===== DATA SUPPLIED
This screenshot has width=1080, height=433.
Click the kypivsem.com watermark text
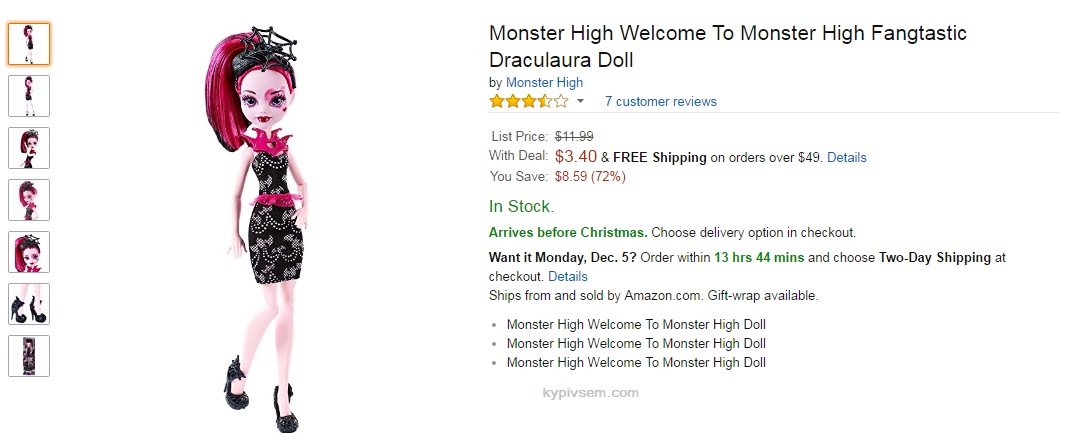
==========
===== DATA SUPPLIED
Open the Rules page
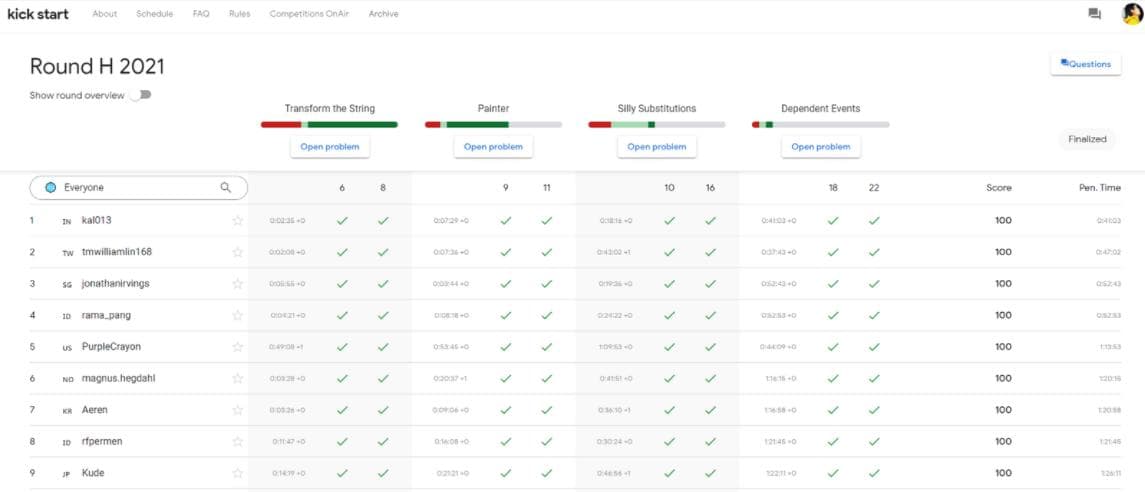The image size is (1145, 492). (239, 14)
==========
===== DATA SUPPLIED
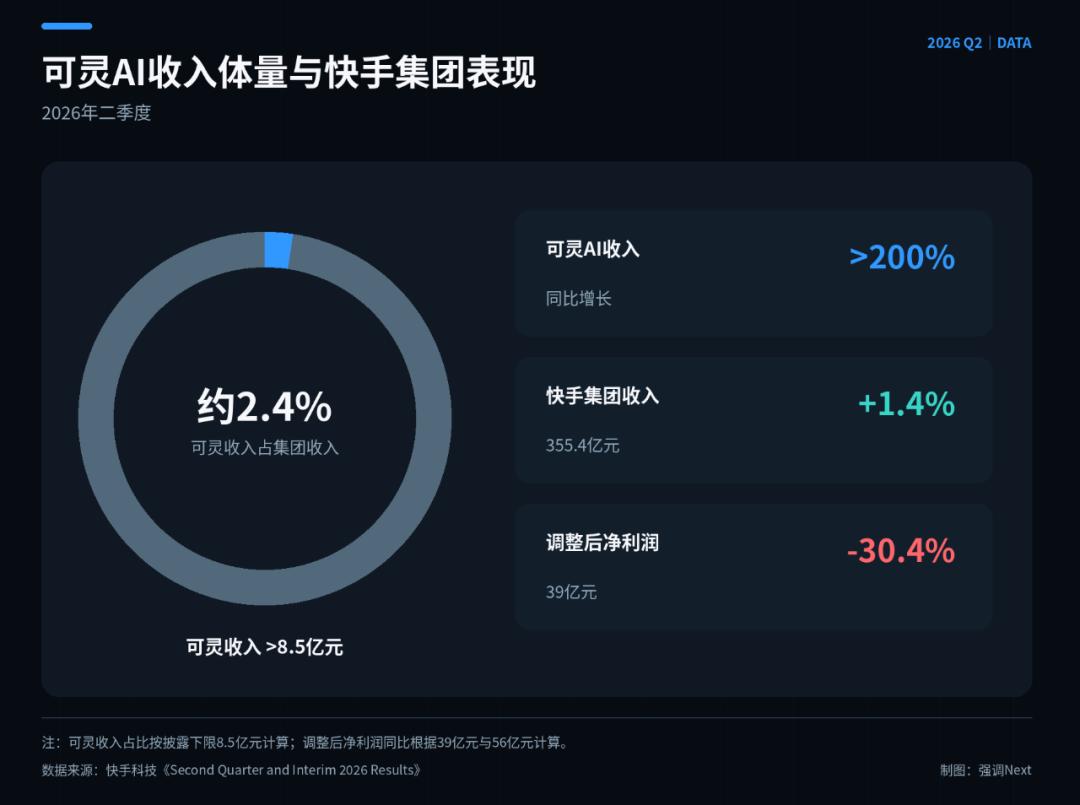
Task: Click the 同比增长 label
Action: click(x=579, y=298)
==========
### WHAT YOU HAVE TO DO
Above are the records; print exactly the lines from the line with "This screenshot has width=1080, height=433." to the line with "Click the kypivsem.com watermark text", including both, and nothing else.

### ANSWER BOX
This screenshot has width=1080, height=433.
Click the kypivsem.com watermark text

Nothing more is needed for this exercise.